Tomra examines prospects for 100 percent recycled-content packaging

Technology firm’s e-document provides overview of progress of global PET bottle and tray recycling.


Germany-based Tomra Sorting Recycling has published a downloadable document designed to examine the role recycling can play in sustainable packaging, including the technical feasibility and progress made toward products made with 100 percent recycled plastics. The company says the document also “highlights the opportunities of using high-quality recycled plastics for manufacturers of plastic products and packaging.”

The seven-page document, available online here, is downloadable free-of-charge.  

According to Tomra, the document also “points out consumers’ concerns [for] brands to demonstrate corporate social responsibility and build customer loyalty, to the benefit of their business results.”

The publication, titled “The Viability of Using 100% Recycled Plastics,” also describes what Tomra calls “significant progress in plastics recycling technologies, even for PET (polyethylene terephthalate) products, using 100 percent recycled plastics.” The company says this is “not only technically possible but also economically worthwhile.”

The company predicts that “new environmental targets and regulations across the world are putting the pressure on nations to improve their recycling rates. This will encourage investment and innovation in recycling, but more can be done now with the technologies that already exist.”

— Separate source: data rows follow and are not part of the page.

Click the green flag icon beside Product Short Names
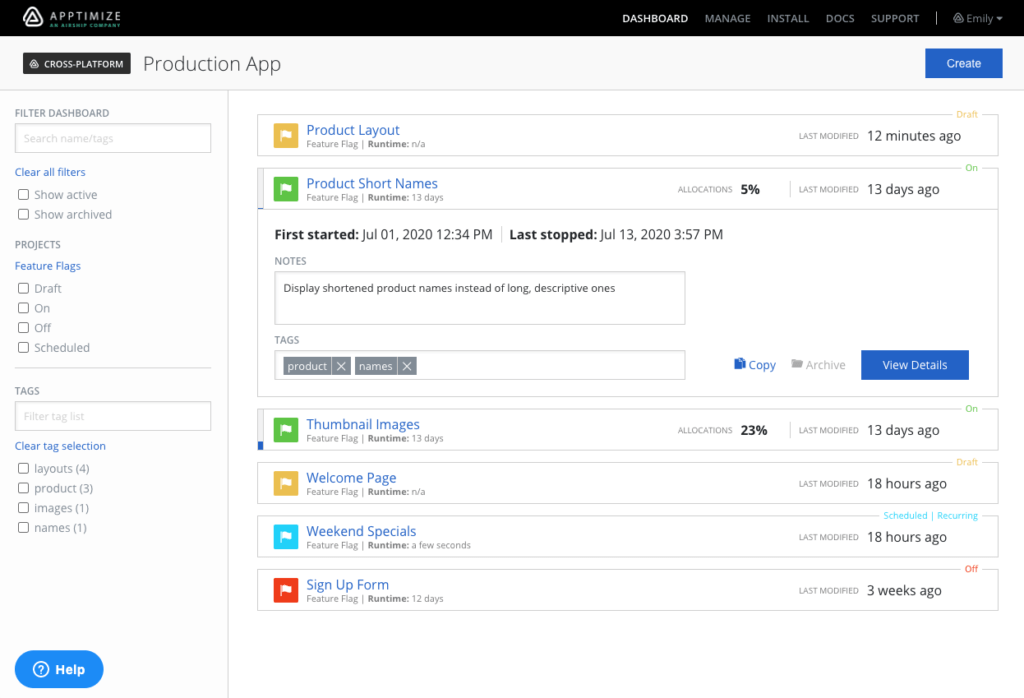pyautogui.click(x=286, y=189)
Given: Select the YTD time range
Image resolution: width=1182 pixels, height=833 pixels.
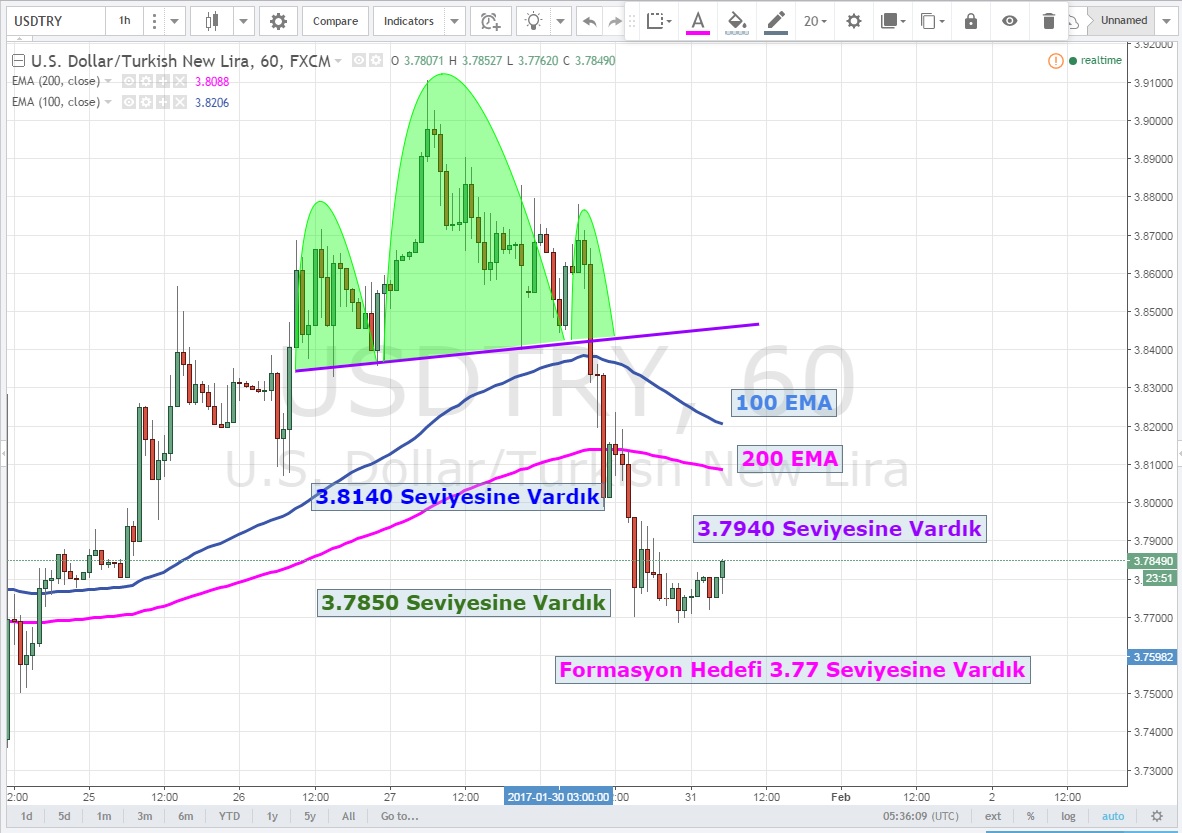Looking at the screenshot, I should 230,816.
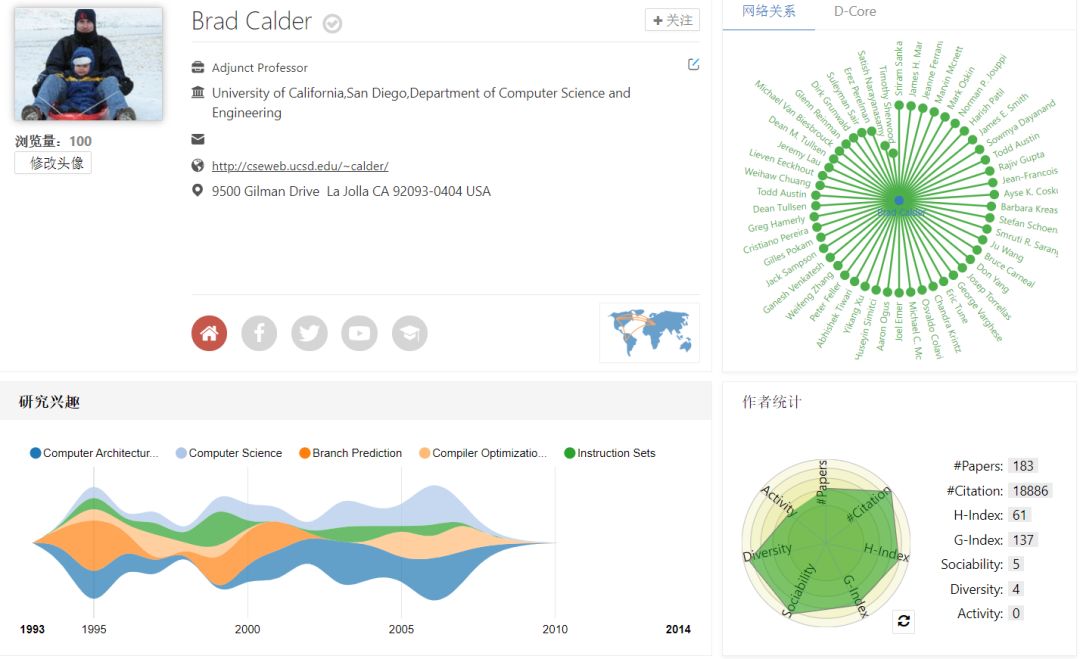Open the cseweb.ucsd.edu/~calder link

(x=300, y=166)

The document also describes the role of Tomra equipment and systems such as its Sharp Eye Laser Object Detection (LOD), its AutoSort and its Flying Beam sorter in boosting the recyclability of PET bottles and food trays.

“Recycling is part of the solution to the world’s worsening resource crisis,” states Tom Eng, senior vice president and head of Tomra Sorting Recycling. “Tomra’s e-book highlights the environmental and economic importance of sorting technologies for the significant role they can play in improving recycling rates. To complement this, product designers and manufacturers are now beginning to think more carefully about their products’ end-of-life recyclability. Consumers now think about, and our natural environment urgently needs, this. It is together that we can really make a difference.”     

Tomra Sorting Recycling designs and manufactures sensor-based sorting technologies, with more than 5,500 systems installed in nearly 80 countries worldwide. It is part of Norway-based Tomra Systems ASA.